Les contacts et l’entourage de Jean Delisle ont largement contribué à l’obtention de prestigieux tournois de tennis au Saguenay. Encore aujourd’hui, il n’hésite pas à partager le succès de ces événements avec les membres des comités organisateurs, les bénévoles et ses proches qui l’ont toujours appuyé dans ses projets. Et bien sûr, les spectateurs qui répondent à l’invitation.

« Si (ma fille) Caroline (pro au CTIS) n’avait pas été là, peut-être que j’aurais mis moins de zèle », avoue en entrevue celui qui pensait avoir pris sa retraite avant l’offre de Tennis Canada pour le Challenger féminin. Confiant, il a décidé de relever le défi et convaincu d’autres passionnés d’embarquer dans l’aventure. 

« Je savais aussi que je pouvais me fier à Caroline et Jean-Arnaud Poirel, mais il fallait en trouver d’autres. Mais on était quand même épaulés par Tennis Canada et Alain Beaupré au début. »
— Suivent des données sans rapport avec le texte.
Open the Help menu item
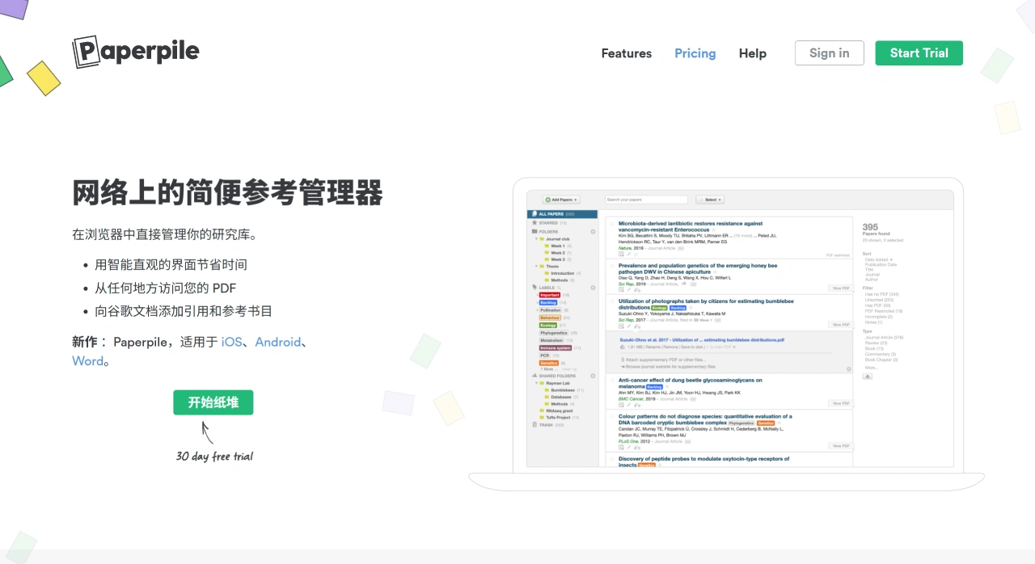This screenshot has height=564, width=1035. 752,53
Depuis la première édition, M. Delisle peut compter sur les membres fidèles et dévoués de son comité organisateur dont la majorité y oeuvre depuis le tout début. « Ma plus grande réussite, c’est peut-être le comité, avance-t-il. Ce sont des gens dynamiques, tellement que je n’ai pas besoin de leur dire quoi faire ; ils le savent et ils le font. » Une centaine de bénévoles gravite autour de ces piliers.

Comme tout événement d’envergure, le financement est le nerf de la guerre. Outre le gouvernement du Québec et Saguenay, incluant Promotion Saguenay, M. Delisle peut compter sur l’appui de commanditaires régionaux.